Doctor Who: Face The Raven. Television Review.

Liverpool Sound and Vision Rating * * * * *

Cast: Peter Capaldi, Jenna Coleman, Jovian Wade, Maisie Williams, Simon Manyonda, Simon Paisley Day, Letitia Wright, Robin Soans, Angela Clerkin, Caroline Boulton, Jenny Lee, Naomi Ackie.

The hidden, those that seek asylum and keep themselves out of sight down a maze or concealed nest of alleyways and secret hideouts, a place where the unnoticed go about their business and a place where even The Doctor doubts their existence.
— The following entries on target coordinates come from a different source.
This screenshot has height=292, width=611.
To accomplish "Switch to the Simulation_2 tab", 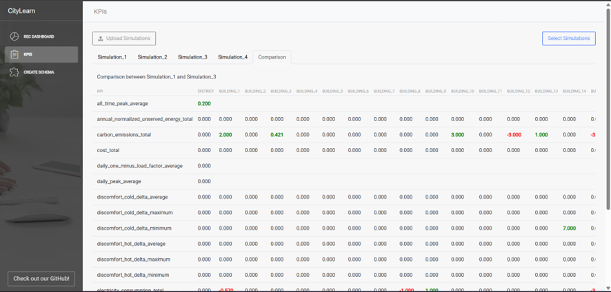I will [152, 57].
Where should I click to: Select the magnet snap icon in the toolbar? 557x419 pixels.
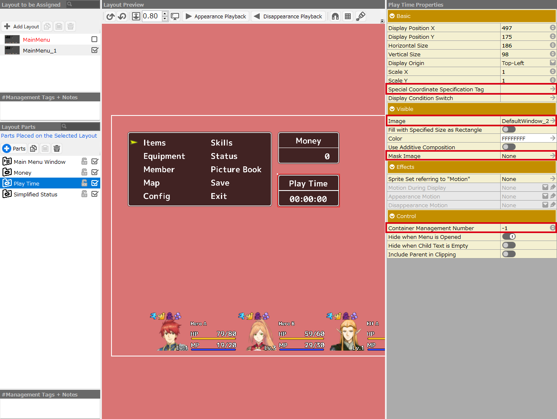tap(335, 16)
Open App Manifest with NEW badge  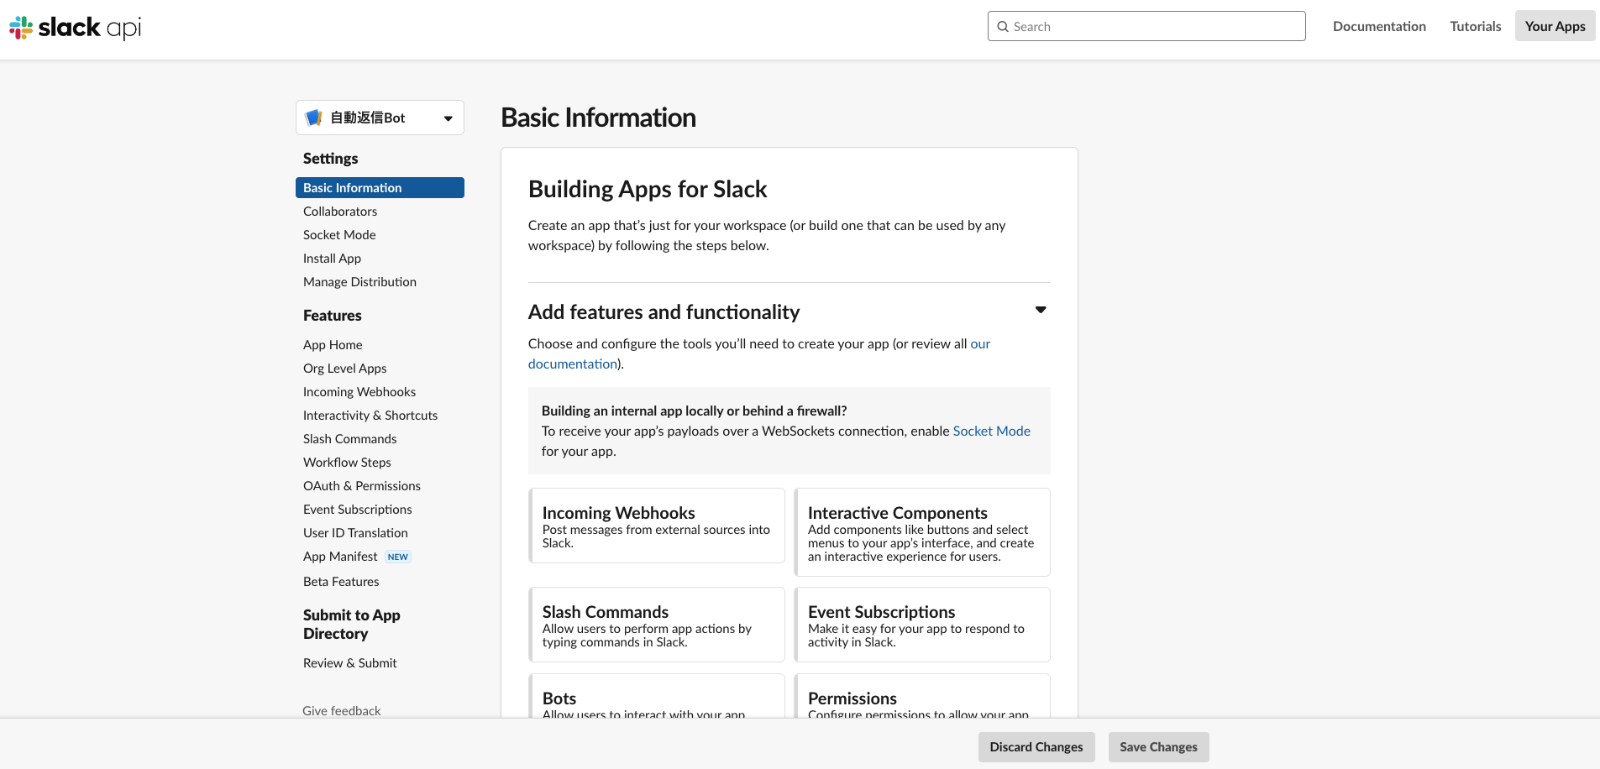(340, 556)
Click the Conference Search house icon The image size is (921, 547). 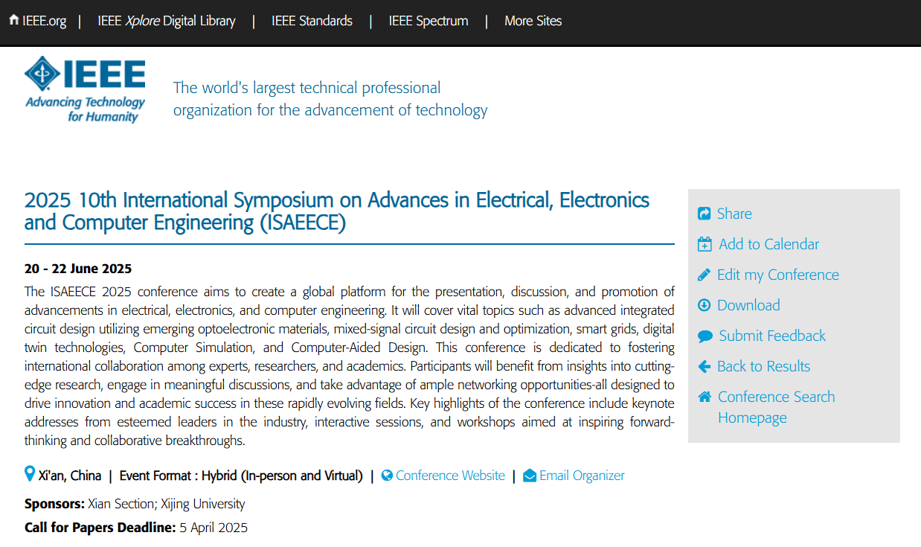pyautogui.click(x=705, y=397)

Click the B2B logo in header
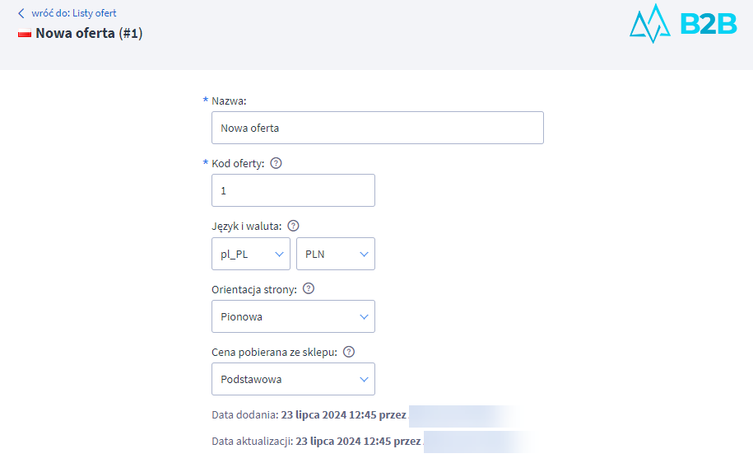coord(682,23)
Into such a street comes the best of traps, the finest of well laid out plans to deceive The Doctor and which to ensnare him and make those around him accept their own final destiny and Face The Raven.

In a series, with the very obvious exception of the episode Sleep No More, which has attained such great heights in performance and story-telling, Face The Raven reaches a new pinnacle of bringing the Doctor Who audience to its knees in both absolute adoration and in the deepness of sorrow as both Peter Capaldi and Jenna Coleman inspire and stir the imaginative loins with their portrayals of The Doctor and Clara Oswald. The final rousing scenes, ones that match any of the greats of the classic series, are particularly poignant as the Impossible Girl does the final noble and most human of acts and brings about an end to a partnership on screen which has been magnificent and brutally cool.

It has also been a series for great speeches, notably from Peter Capaldi and in Sarah Dollard’s masterful script and in Mr. Capaldi’s resonating delivery, the anger and absolute fury are not to be trifled with, they are not to be dismissed and rank as high as the lecture given by the mysterious detective in An Inspector Calls as the downfall of decadent society is predicted.

It will, as always, be interesting to see how the new dynamic works when the new companion is announced, in Jenna Coleman, following on as she did herself from the exceptional Karen Gillan, the producers of the show have had the luxury of arguably the finest of all companions in the long history of the show.

To Face The Raven, to face sentence, judgment and ill-omen in one swift heartbeat, to go out, perhaps not as a hero but with courage and bravery, to allow an Empire to fall as the Raven flutters its dark plumage, is the greatest of all endeavours.